WHAT IS EXPECTED :: Look for "computer" in each line of the entries, and return the matching lines.

GIVEN RECORDS ::

⟨

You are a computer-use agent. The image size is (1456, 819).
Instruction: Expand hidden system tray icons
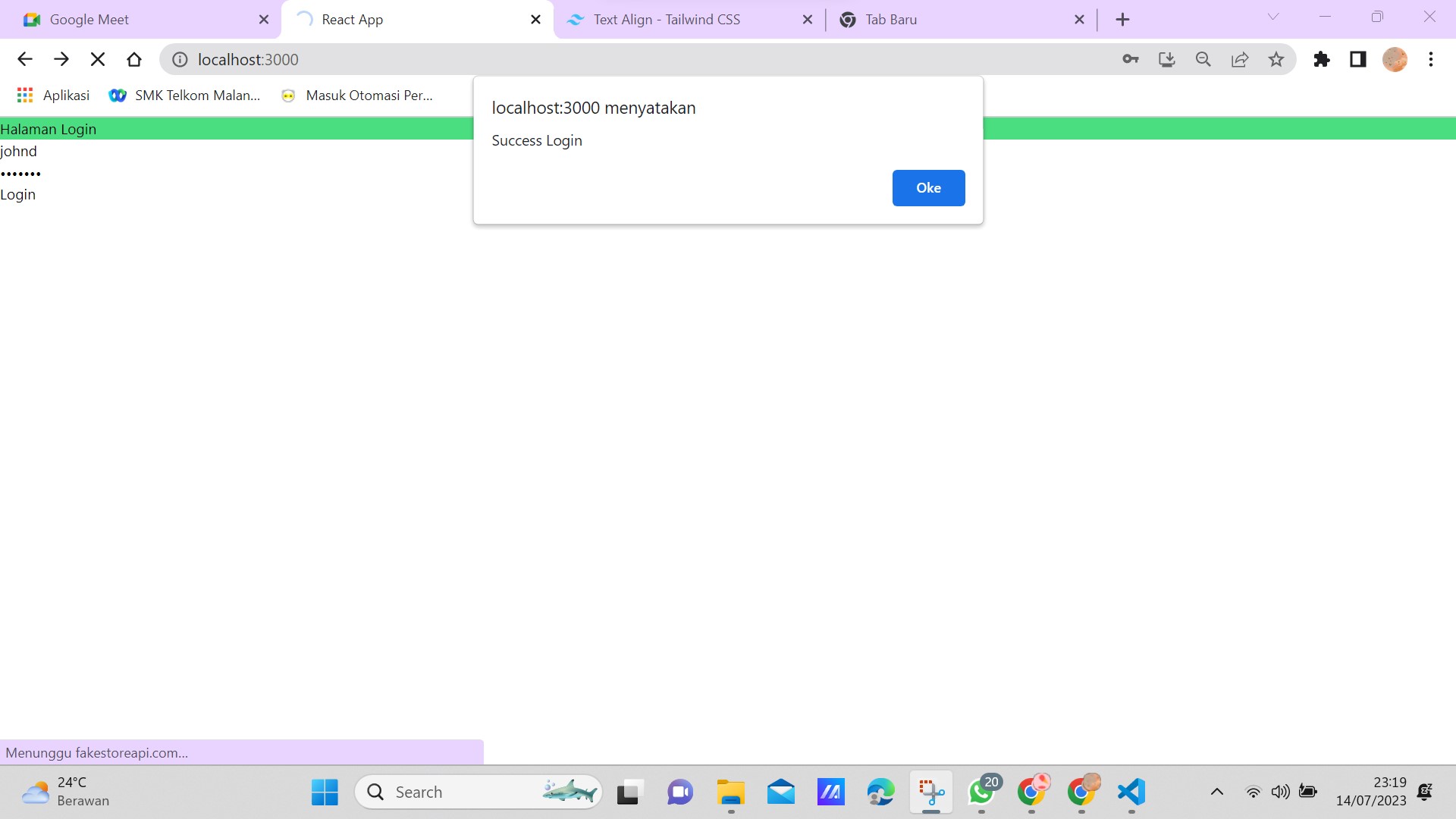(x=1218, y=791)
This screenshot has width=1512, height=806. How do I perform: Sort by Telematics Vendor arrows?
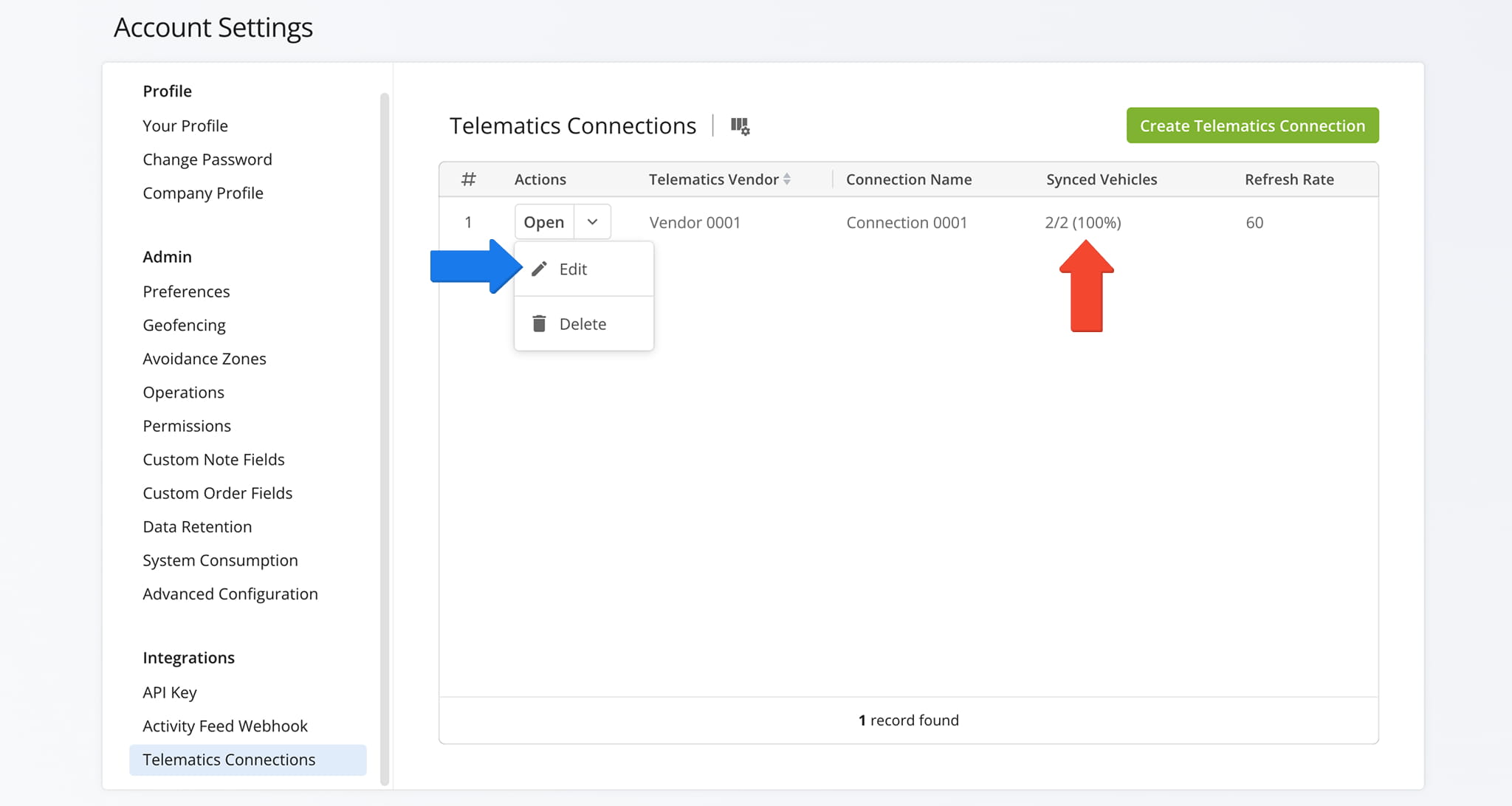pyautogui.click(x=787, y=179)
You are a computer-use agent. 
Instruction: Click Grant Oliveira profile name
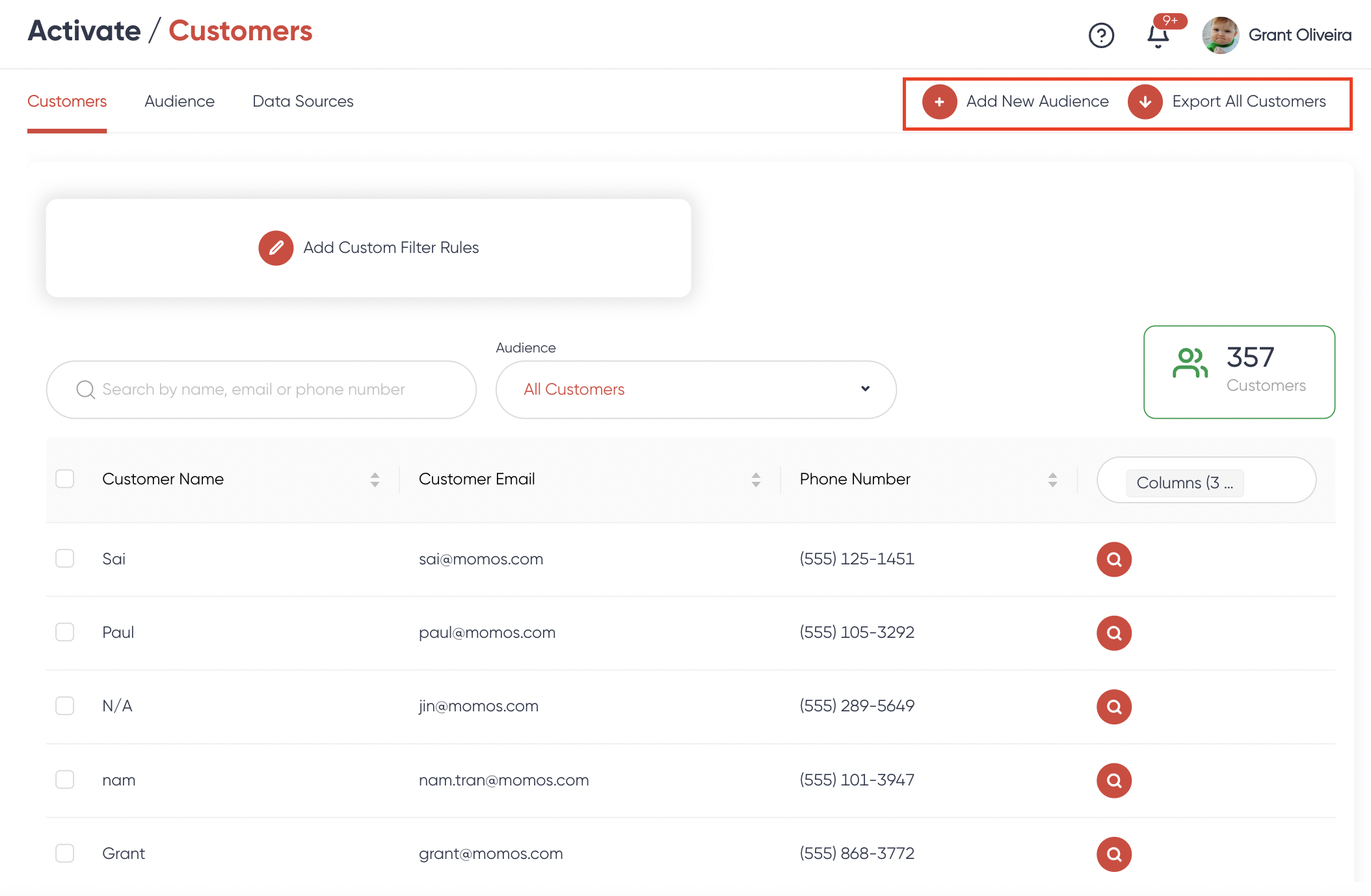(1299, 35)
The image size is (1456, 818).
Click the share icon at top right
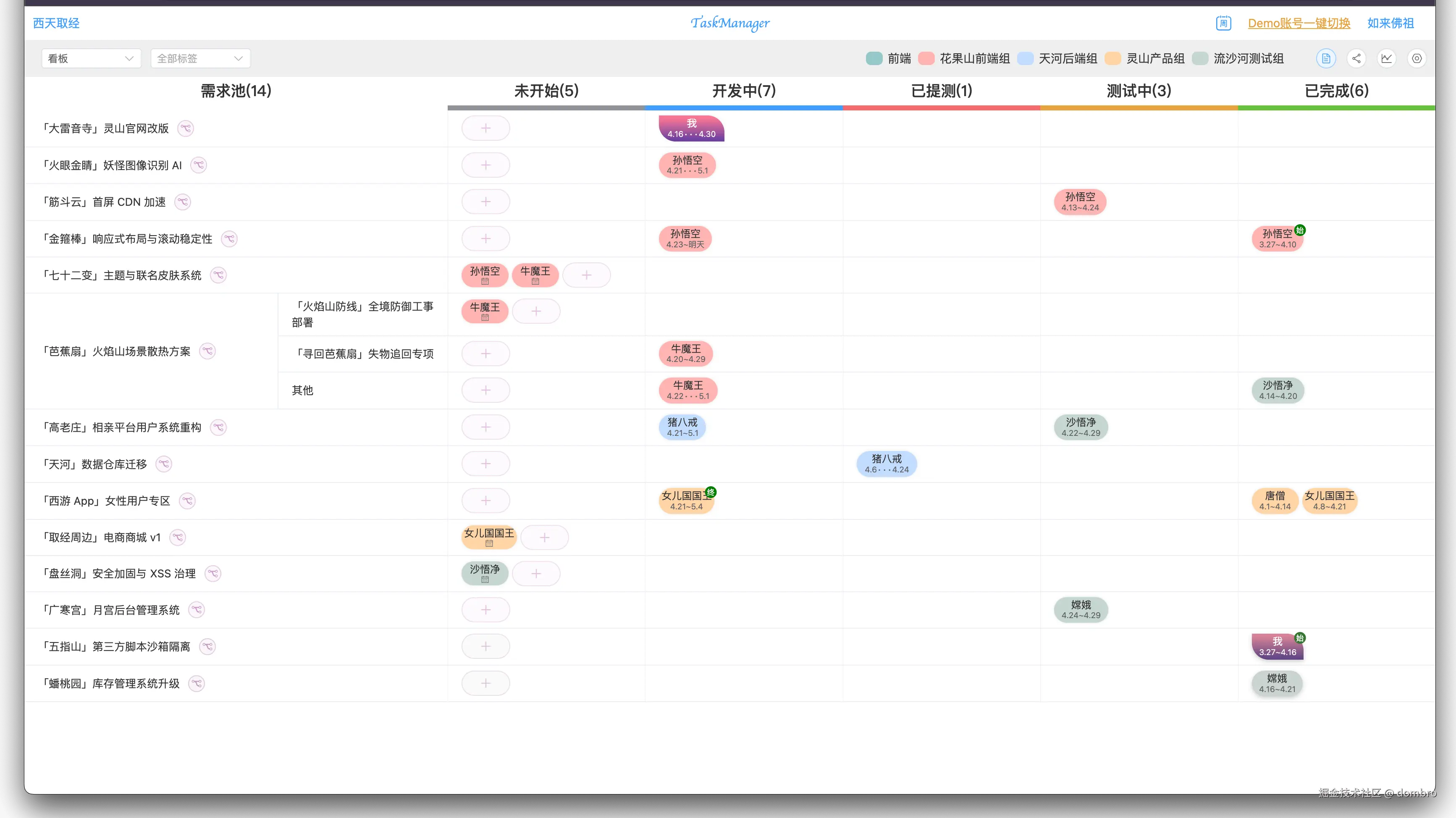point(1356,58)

⟩

OUTPUT ::
You are a computer-use agent. The image size is (1456, 819).
You are a computer-use agent. 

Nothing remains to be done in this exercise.